▶ WHAT NEEDS TO BE DONE:
From the first line of the records down to the one that holds "is (906, 478).", transcribe each line exactly and add nothing.

Start of Block

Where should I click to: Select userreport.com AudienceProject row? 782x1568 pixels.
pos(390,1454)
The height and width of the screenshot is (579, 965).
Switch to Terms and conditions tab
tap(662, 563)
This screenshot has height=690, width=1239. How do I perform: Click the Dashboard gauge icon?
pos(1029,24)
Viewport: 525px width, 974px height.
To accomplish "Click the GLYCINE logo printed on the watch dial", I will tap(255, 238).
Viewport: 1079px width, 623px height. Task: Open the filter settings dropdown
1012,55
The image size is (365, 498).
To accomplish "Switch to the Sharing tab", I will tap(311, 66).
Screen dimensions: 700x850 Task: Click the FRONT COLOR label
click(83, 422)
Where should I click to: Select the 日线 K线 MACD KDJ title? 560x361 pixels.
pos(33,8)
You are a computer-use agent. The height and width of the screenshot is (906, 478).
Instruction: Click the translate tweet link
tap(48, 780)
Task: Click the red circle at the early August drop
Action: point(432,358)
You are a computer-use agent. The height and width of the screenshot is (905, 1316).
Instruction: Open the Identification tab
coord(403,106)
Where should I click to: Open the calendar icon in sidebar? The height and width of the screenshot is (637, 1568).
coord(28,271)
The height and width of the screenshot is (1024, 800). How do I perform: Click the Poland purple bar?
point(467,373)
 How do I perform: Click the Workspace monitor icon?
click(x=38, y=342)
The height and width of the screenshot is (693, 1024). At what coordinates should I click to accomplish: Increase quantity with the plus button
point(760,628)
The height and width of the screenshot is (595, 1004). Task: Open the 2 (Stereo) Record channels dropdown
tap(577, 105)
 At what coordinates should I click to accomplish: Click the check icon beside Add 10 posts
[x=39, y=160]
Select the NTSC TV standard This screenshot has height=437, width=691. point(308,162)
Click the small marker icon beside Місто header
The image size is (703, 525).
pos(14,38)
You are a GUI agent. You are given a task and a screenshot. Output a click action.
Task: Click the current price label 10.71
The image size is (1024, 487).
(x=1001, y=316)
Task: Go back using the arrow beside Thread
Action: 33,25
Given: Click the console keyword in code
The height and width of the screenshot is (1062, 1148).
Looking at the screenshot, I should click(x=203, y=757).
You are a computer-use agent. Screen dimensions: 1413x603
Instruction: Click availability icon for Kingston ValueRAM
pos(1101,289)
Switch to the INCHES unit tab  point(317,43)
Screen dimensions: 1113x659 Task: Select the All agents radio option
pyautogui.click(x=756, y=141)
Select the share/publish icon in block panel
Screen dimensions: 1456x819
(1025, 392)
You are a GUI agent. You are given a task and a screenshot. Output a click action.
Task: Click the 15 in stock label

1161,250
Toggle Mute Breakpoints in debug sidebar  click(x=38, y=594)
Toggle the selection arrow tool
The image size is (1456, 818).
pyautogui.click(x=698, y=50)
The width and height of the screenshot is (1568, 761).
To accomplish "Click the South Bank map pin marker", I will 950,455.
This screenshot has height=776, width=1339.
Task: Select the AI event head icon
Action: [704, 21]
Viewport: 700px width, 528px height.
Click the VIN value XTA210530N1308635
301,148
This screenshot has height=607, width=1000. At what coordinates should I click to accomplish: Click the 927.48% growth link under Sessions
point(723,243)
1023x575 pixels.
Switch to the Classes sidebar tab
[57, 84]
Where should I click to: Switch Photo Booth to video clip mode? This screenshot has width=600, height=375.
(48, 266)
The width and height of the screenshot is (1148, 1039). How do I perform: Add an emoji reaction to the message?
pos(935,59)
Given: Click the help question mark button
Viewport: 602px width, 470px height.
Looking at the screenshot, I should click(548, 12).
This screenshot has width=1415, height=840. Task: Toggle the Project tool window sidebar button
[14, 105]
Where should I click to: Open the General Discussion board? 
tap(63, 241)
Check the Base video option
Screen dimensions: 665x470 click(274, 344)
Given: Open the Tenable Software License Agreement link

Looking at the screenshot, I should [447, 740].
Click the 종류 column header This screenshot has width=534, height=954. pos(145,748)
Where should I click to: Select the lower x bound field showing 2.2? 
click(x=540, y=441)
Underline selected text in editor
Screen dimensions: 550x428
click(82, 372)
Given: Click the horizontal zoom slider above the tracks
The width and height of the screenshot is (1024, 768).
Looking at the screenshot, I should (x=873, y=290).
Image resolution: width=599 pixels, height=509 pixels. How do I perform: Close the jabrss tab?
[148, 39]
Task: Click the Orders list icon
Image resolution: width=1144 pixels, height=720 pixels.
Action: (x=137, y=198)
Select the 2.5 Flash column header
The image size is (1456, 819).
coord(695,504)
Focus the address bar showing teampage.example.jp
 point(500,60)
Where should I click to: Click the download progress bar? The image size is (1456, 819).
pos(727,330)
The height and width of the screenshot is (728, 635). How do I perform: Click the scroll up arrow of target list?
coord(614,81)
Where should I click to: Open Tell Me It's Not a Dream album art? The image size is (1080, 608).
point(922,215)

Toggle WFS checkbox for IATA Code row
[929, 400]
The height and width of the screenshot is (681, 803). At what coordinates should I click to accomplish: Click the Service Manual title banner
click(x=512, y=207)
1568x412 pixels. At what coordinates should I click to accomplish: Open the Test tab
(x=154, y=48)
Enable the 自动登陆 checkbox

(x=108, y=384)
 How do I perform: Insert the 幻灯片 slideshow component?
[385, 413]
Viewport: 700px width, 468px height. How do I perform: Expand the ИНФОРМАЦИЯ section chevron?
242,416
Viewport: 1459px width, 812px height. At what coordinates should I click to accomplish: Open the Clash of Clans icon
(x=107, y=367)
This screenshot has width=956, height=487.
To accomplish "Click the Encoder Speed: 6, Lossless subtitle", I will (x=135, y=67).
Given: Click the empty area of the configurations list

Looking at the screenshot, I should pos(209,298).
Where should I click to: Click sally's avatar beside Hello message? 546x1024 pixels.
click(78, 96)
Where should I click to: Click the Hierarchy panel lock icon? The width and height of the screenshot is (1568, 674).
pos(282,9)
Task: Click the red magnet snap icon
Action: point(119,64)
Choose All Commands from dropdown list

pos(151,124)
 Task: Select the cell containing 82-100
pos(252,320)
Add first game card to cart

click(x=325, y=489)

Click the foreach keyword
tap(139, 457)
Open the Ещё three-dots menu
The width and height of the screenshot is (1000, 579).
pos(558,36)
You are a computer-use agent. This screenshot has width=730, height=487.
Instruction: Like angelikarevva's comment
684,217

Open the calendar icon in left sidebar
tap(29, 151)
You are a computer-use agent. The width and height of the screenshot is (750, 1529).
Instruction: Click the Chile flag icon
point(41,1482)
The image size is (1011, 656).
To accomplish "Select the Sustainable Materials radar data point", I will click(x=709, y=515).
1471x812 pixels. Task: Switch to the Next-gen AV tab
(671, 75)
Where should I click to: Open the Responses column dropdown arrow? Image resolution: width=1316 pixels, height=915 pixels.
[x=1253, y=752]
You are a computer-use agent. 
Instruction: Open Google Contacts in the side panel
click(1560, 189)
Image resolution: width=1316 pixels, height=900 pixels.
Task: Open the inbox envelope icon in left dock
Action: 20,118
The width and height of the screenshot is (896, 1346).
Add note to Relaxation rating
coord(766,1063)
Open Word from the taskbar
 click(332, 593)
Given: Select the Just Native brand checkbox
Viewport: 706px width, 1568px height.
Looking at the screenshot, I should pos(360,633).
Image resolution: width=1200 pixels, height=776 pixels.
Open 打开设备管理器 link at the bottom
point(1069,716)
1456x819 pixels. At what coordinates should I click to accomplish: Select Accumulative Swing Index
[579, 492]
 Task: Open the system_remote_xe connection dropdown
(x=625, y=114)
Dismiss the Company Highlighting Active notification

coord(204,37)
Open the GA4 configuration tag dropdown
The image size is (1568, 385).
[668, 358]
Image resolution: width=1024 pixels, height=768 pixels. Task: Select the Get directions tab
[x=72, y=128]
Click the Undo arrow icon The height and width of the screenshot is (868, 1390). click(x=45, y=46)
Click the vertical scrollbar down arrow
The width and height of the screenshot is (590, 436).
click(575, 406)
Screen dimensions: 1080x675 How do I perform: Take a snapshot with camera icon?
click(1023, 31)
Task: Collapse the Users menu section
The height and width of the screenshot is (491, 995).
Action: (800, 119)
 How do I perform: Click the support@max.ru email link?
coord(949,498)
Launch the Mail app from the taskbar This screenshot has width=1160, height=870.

End of Block

▶ PROBLEM SOLUTION:
Where should I click to: Select userreport.com AudienceProject row? 782x1568 pixels.
pos(390,1454)
The height and width of the screenshot is (579, 965).
Switch to Terms and conditions tab
tap(662, 563)
This screenshot has height=690, width=1239. How do I perform: Click the Dashboard gauge icon?
pos(1029,24)
Viewport: 525px width, 974px height.
To accomplish "Click the GLYCINE logo printed on the watch dial", I will tap(255, 238).
Viewport: 1079px width, 623px height. Task: Open the filter settings dropdown
1012,55
The image size is (365, 498).
To accomplish "Switch to the Sharing tab", I will tap(311, 66).
Screen dimensions: 700x850 Task: Click the FRONT COLOR label
click(83, 422)
Where should I click to: Select the 日线 K线 MACD KDJ title? 560x361 pixels.
pos(33,8)
You are a computer-use agent. The height and width of the screenshot is (906, 478).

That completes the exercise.